* [PASSAGE PROVIDED]:
◇ ◇ ◇ ◇ ◇ ◇ ◇
Giovanni Antonio Amadeo and Benedetto Briosco,
Certosa di Pavia, Pavia.
The charterhouse, a Carthusian monastery, housed the Visconti library.
 

 






Sforza armorial bearings, Teodolinda Chapel, Cathedral, Monza.
The house's heraldic device of the snake alternates with the Sforza coat-of-arms.
 


Leonardo da Vinci,
Emblem of the Sforza, Manuscript H, Paris notebook, Institut de France, Paris.
In the codex compiled between 1493 and 1494, which contains studies of river water, mechanical and hydraulic apparatus, notes on grammar, studies of animals, and allegories, a corner is reserved for a homage to the ducal heraldry. Renaissance courts, including that of the Sforza, showed a keen interest in the universe of symbols, allegories, and mottoes. The mural paintings of the Last Supper and the Sola delle Asse testify to the fact that Leonardo shared this view.
 

 

Master of the Sforza Altarpiece, Sforza Altarpiece, c.1494, Brera, Milan.
The altarpiece, a kind of political manifesto of Sforza rule, and originally in the church of Sant'Ambrogio at Nemus, shows Ludovico ,and his wife Beatrice d'Este kneeling at the feet of the Madonna and Child and the four Doctors of the Church. The exaggerated Leonardesque style testifies to the classical tastes of court culture. The awkwardness of the figures and the over-elaborate ornamentation create, overall, an excessive effect.
◇ ◇ ◇ ◇ ◇ ◇ ◇
In the captions on Sforza-era art, which library did the Certosa di Pavia house?

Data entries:
◇ ◇ ◇ ◇ ◇ ◇ ◇
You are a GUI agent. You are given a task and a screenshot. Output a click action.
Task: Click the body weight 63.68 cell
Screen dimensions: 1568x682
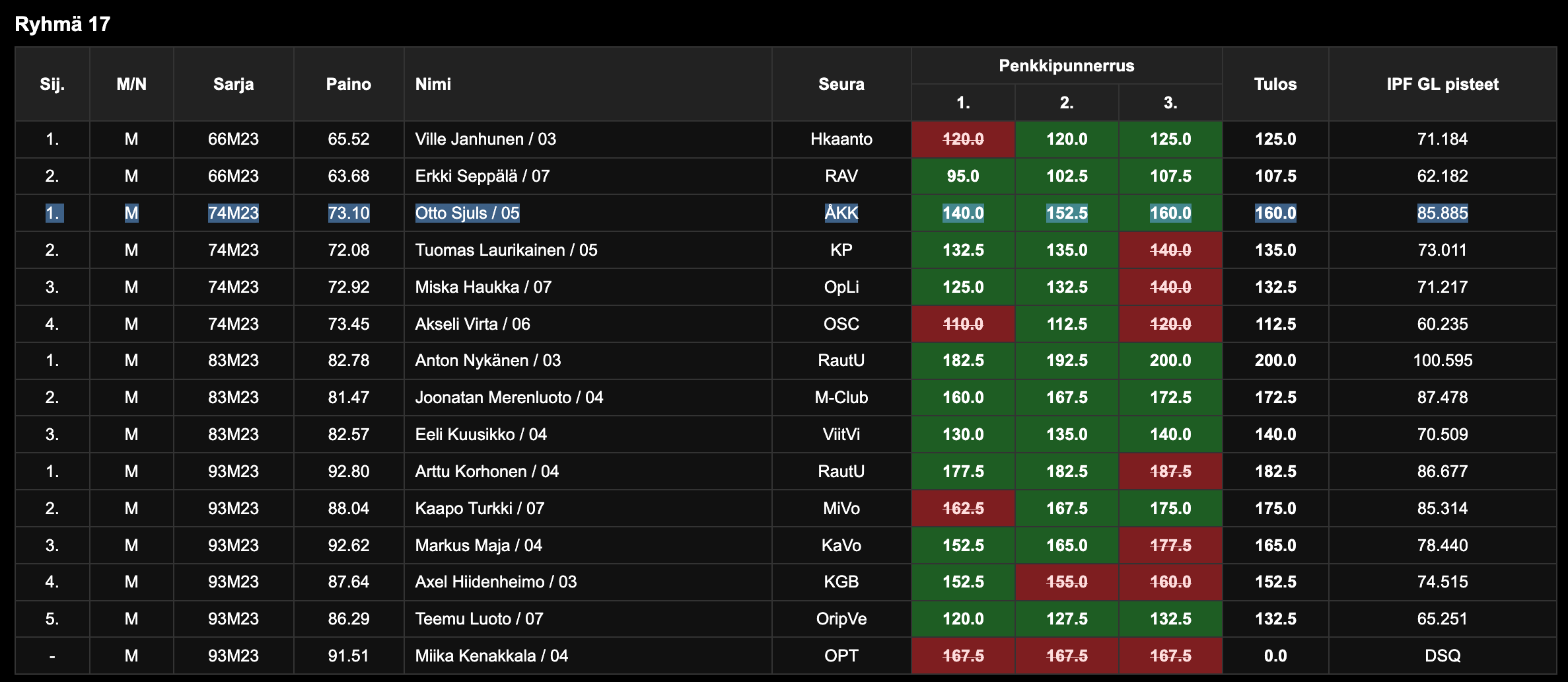348,176
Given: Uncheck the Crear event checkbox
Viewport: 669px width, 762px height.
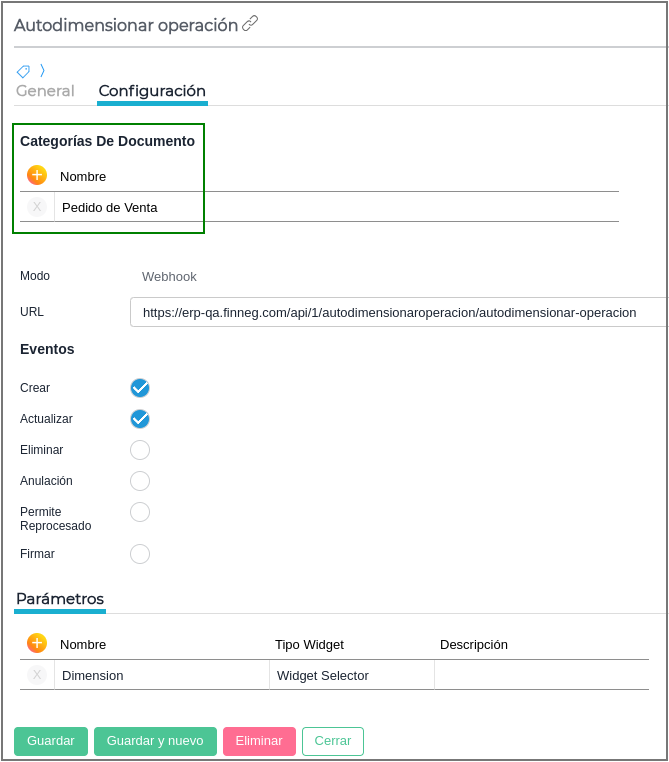Looking at the screenshot, I should coord(140,388).
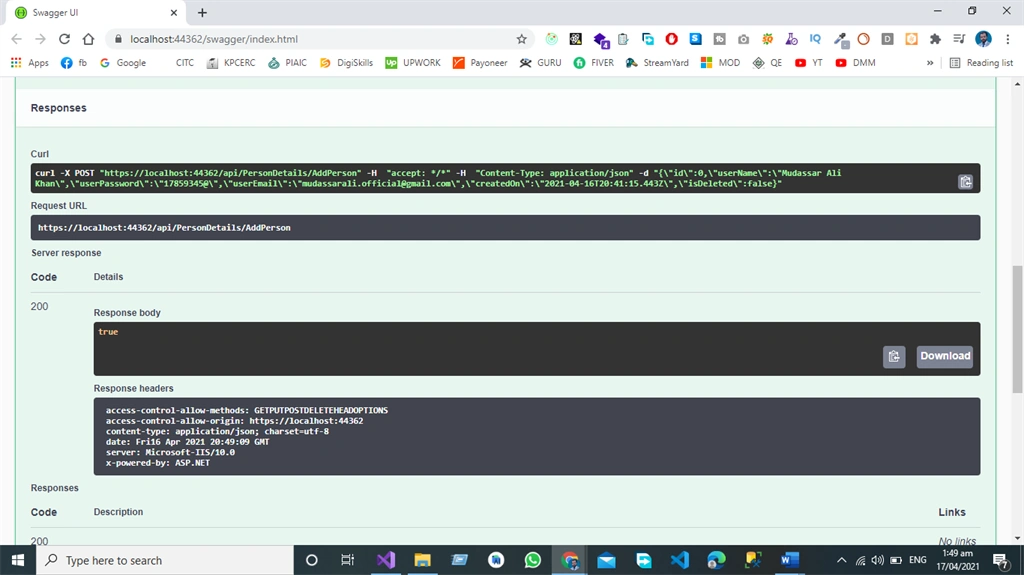Open the Reading list
This screenshot has width=1024, height=575.
click(981, 63)
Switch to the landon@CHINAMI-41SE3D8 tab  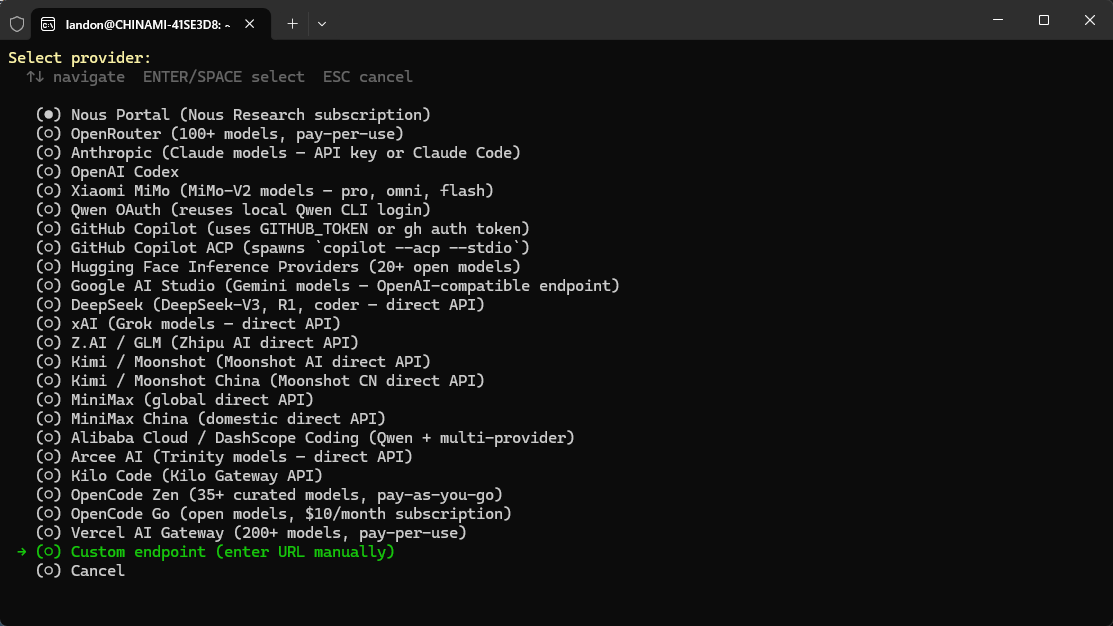[148, 23]
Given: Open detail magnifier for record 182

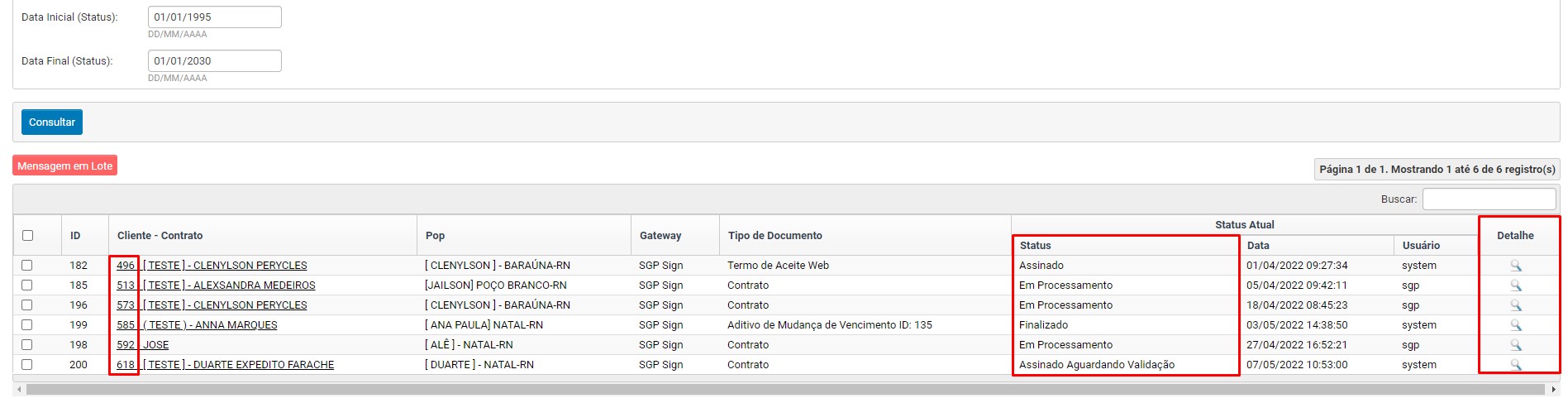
◇ ◇ ◇ ◇ ◇ ◇ ◇
* [RESPONSE AREA]:
The Visconti library.